Jul 3 2008 by Tim Taylor, The Journal
CUMBRIA have provided food for thought in view of recent comments by Sandy Twynholm that the winner of the Northumberland strokeplay championship should be regarded as the county champion rather than the matchplay winner.
Part of Twynholm’s reasoning is that qualifiers for the matchplay championship are held on midweek evenings, when the golfers have to play after work.
Five days ago, Twynholm’s Morpeth club-mate, Mark Penny, completed the double of both Northumberland titles in the same season. Twynholm was the last man to do that, four years ago.

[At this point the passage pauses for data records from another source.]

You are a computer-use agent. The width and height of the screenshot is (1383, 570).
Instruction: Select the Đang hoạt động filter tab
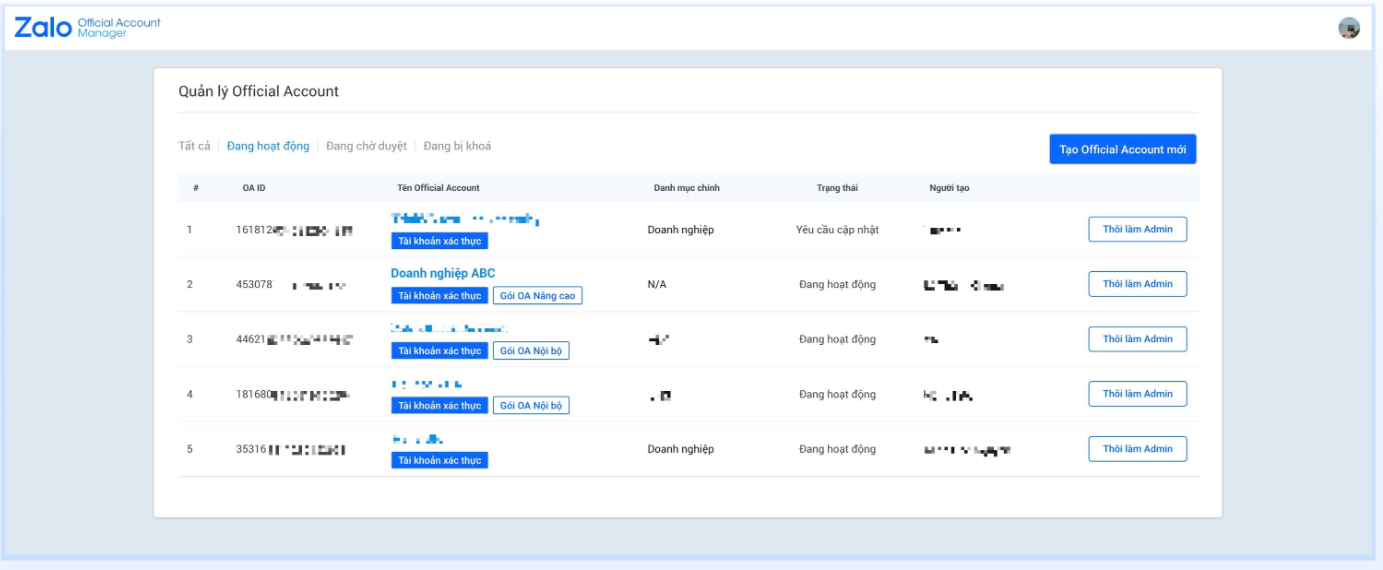click(268, 146)
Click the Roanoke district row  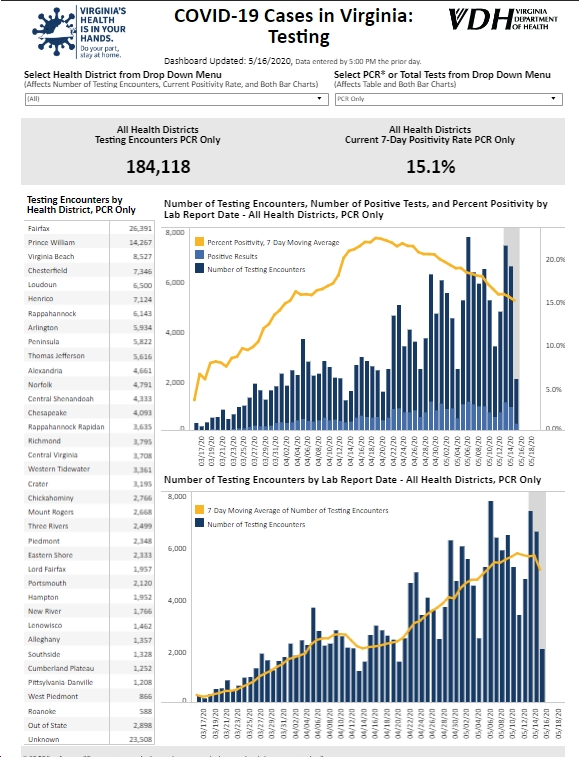(90, 711)
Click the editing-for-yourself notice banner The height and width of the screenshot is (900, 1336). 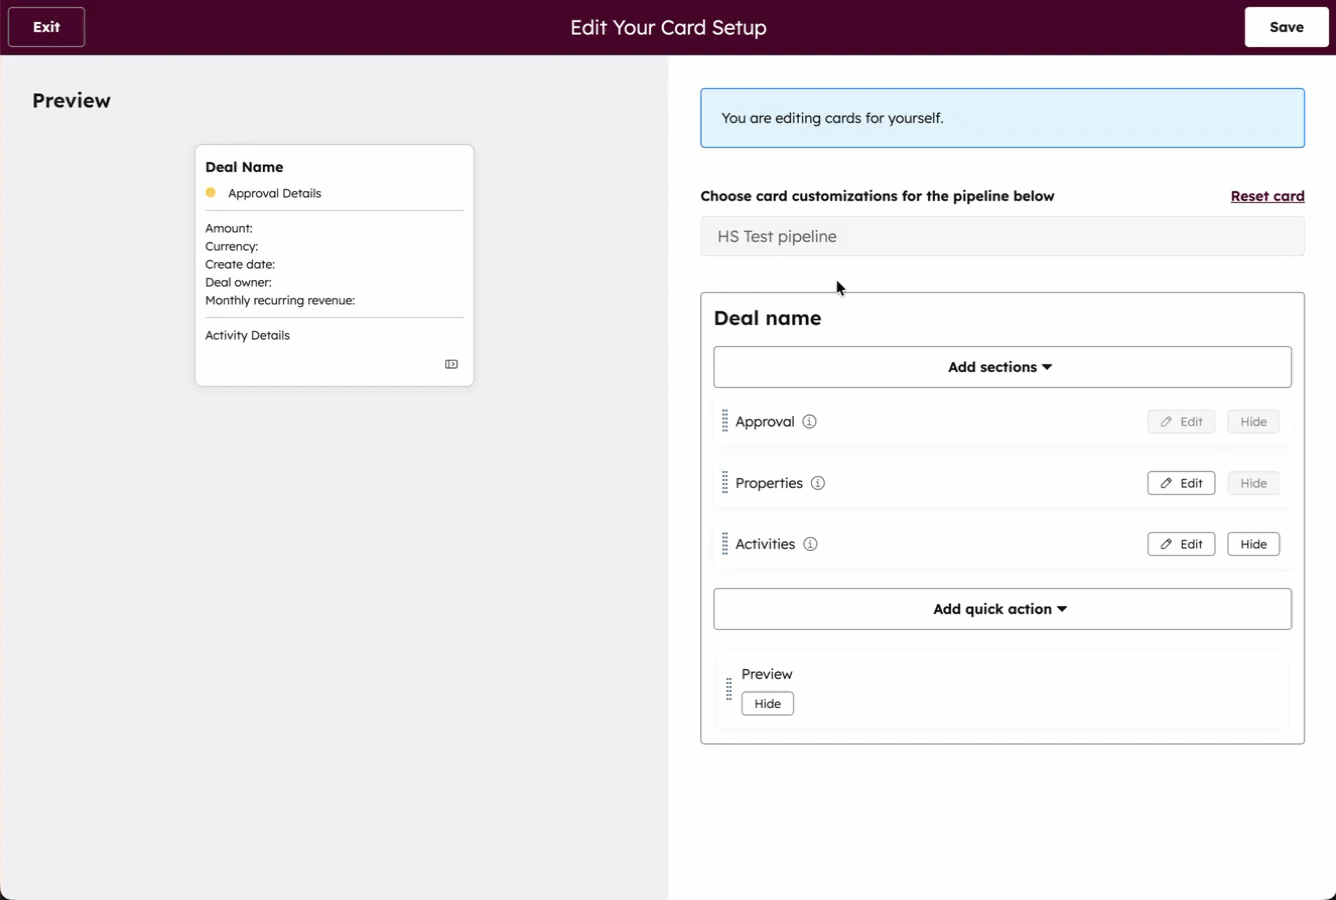[1001, 117]
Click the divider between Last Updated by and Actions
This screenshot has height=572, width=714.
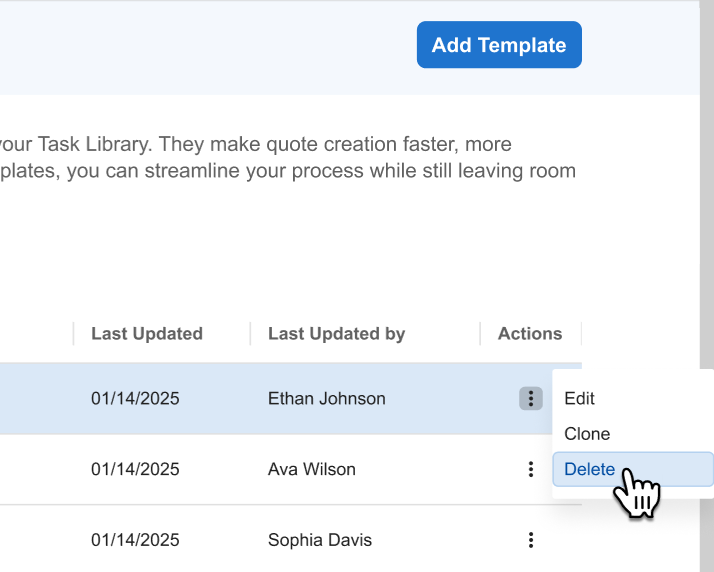click(x=481, y=334)

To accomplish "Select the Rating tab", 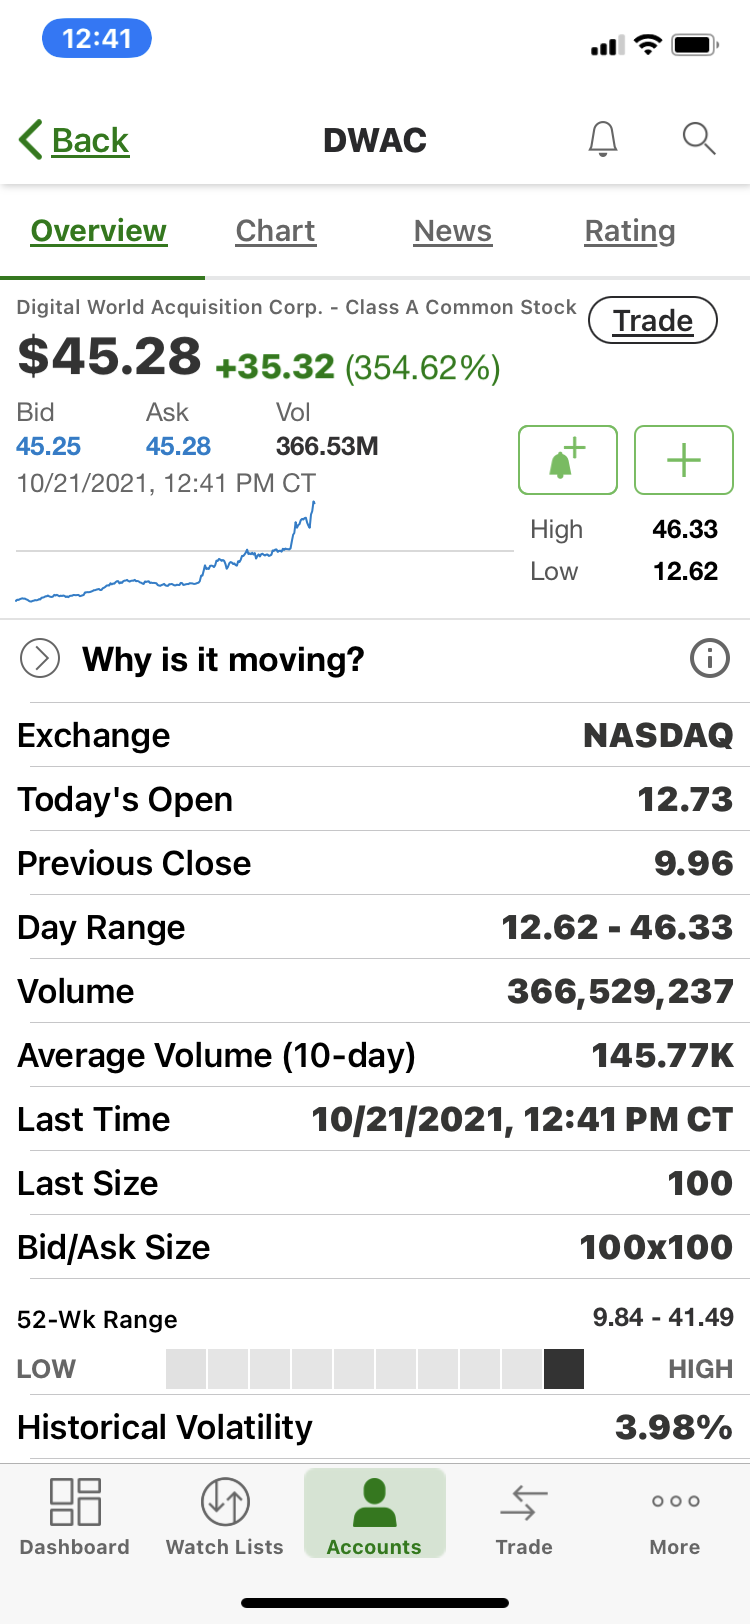I will pos(630,231).
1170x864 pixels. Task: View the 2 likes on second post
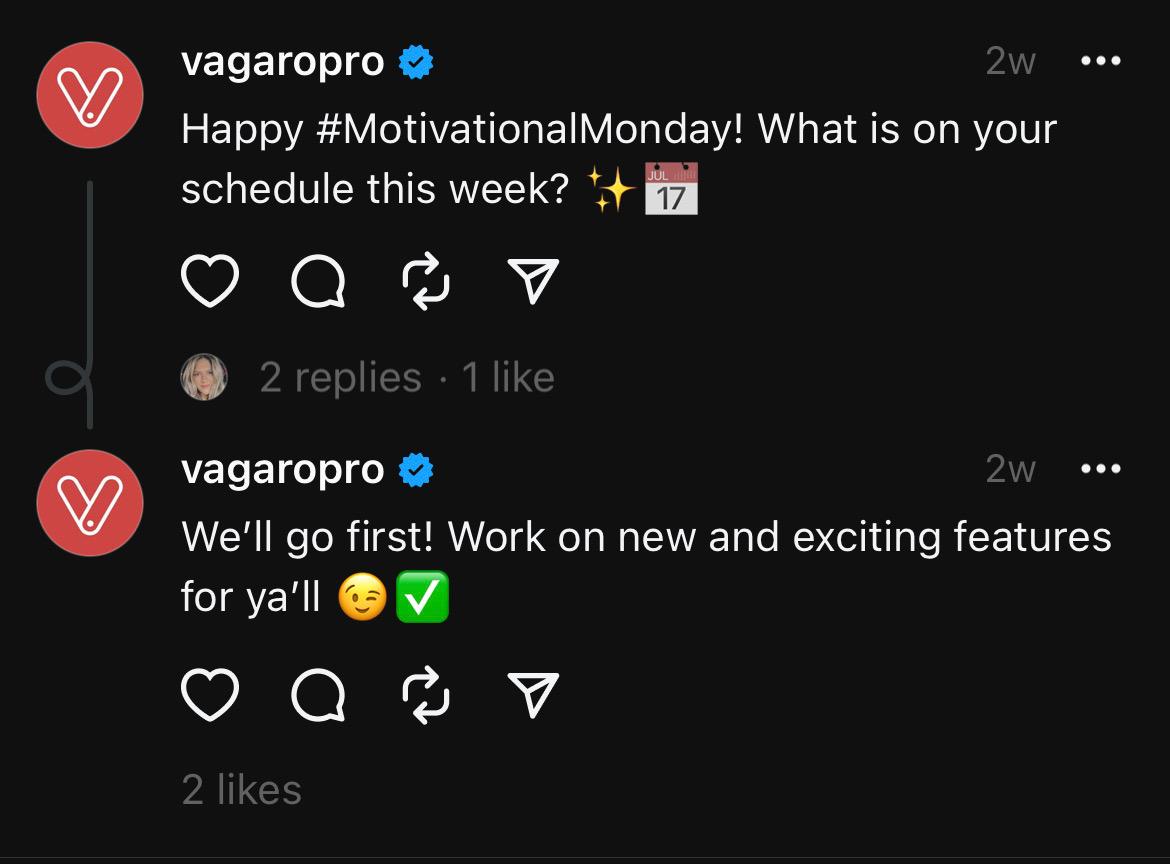(x=242, y=790)
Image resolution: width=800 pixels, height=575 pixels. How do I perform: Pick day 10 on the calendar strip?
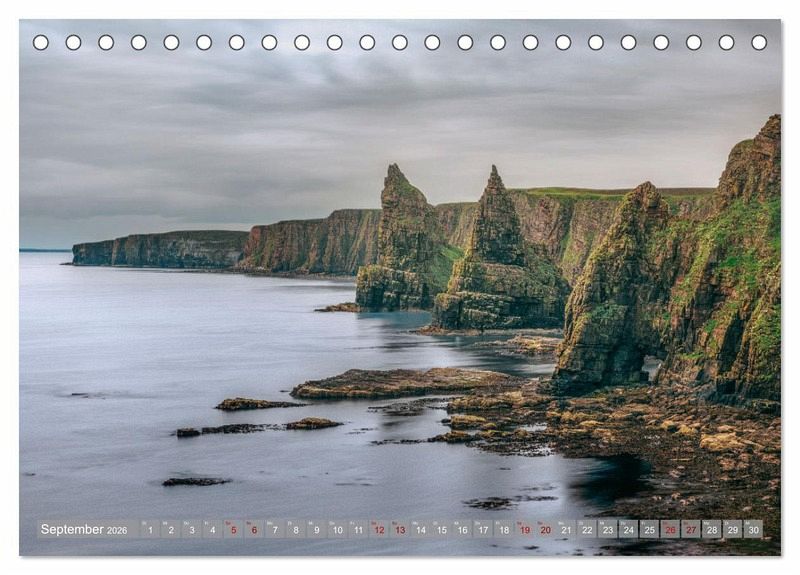pyautogui.click(x=337, y=529)
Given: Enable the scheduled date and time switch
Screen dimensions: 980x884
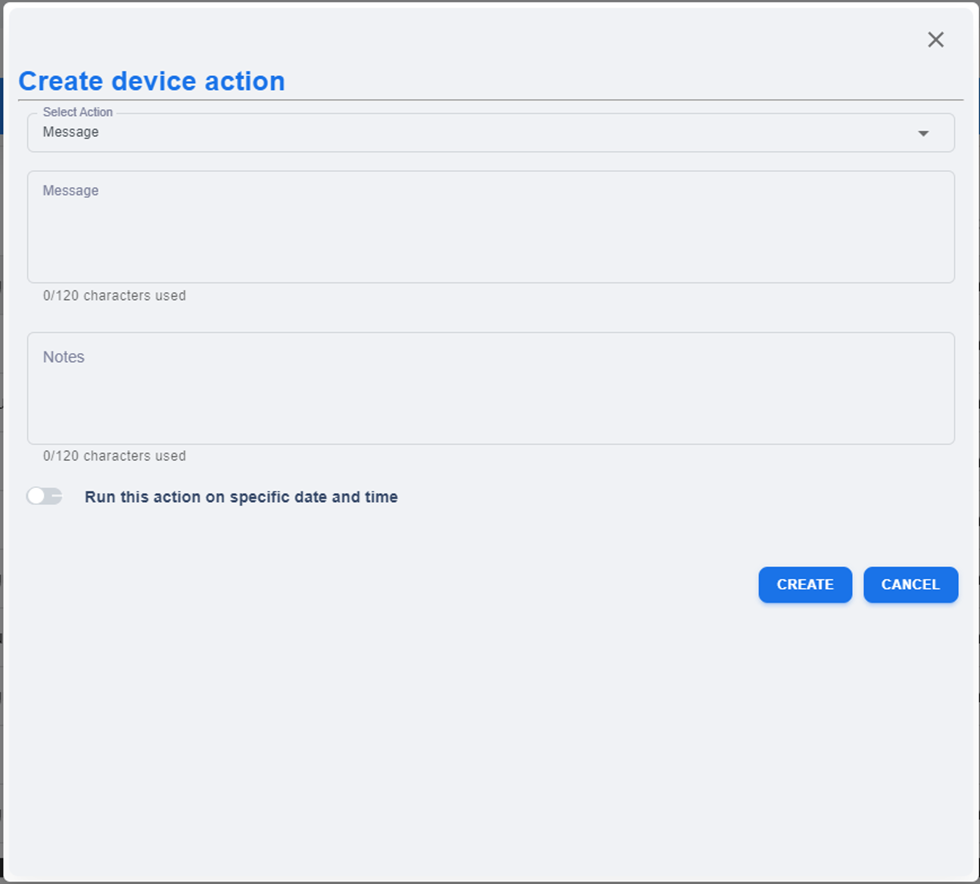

Twynholm (pictured right), the Muirfield amateur course record holder, maintains amateur golfers should expect to be able to play their county competitions at weekends. And Cumbria have held a county championship which involves a strokeplay qualifying competition on a Saturday – leading into the last 16 in matchplay format on Sunday and a Bank Holiday Monday.
This may have appeased Hexham’s Big Six man Sean Heads, who took the opposite point of view to Tywnholm. That was partly because Heads felt the Northumberland matchplay winner, their county champion, had to negotiate a strokeplay qualifying field first, thus producing a winner competent in both forms of the sport. Twynholm hopes the issue will be discussed at the Northumberland annual meeting early next year, which will precede the 2009 season – an “interesting debate” he says he would be happy to see take place.
Strokeplay followed by matchplay on three consecutive non-working days may be seen by some as a sensible method of deciding who is anybody’s county champion and that already happens in some counties. The clubs are the county and it seems logical they should all have the opportunity to present their views on the matter collectively and come to a conclusion favoured by the majority.
The view of the EGU Championship Department is: “Some counties have both strokeplay and matchplay champions and some have just the one, but it is up to the county as to whom they send to the national championships, and that is whoever they consider to be their county champion.”